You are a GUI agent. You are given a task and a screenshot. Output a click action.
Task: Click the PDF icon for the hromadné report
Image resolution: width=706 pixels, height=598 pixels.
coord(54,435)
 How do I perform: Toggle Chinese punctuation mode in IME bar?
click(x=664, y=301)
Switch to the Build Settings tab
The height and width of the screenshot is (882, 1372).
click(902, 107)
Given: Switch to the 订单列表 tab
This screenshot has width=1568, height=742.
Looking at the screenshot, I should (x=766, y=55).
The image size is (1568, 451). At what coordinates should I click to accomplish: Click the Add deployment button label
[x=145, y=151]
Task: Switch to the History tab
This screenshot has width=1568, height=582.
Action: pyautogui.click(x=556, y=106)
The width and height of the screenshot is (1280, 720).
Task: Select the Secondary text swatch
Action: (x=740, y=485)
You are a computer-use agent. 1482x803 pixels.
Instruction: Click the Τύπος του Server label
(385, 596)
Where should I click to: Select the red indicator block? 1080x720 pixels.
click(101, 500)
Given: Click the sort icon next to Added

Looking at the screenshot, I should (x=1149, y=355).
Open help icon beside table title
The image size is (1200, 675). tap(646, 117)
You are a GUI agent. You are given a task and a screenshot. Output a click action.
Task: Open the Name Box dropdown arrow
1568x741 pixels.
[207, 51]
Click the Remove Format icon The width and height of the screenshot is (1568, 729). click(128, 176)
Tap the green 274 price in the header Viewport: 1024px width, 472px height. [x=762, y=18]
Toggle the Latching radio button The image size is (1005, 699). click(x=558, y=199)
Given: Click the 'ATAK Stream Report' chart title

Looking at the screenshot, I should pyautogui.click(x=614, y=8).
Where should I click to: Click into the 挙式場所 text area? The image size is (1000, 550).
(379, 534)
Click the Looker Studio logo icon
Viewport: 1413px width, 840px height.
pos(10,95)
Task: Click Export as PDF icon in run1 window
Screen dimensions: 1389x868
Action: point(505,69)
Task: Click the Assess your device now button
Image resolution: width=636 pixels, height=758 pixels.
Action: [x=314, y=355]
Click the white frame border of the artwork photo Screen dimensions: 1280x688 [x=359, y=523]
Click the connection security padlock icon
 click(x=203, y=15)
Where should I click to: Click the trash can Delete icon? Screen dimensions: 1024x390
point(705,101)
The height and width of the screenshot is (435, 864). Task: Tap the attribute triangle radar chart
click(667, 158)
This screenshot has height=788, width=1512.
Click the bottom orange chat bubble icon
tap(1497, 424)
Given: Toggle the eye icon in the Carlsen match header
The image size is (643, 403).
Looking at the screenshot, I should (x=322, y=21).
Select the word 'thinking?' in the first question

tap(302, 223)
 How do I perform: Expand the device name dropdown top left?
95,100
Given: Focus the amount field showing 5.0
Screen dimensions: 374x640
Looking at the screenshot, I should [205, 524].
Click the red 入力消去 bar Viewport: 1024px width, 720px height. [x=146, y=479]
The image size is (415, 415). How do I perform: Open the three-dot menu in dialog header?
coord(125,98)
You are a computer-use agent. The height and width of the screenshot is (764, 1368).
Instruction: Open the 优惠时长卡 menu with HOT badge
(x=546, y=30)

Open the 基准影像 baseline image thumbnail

⁂

Exercise details
Count up the lines in the preceding data that include the word "computer"; respond with the number only.

Exercise output
2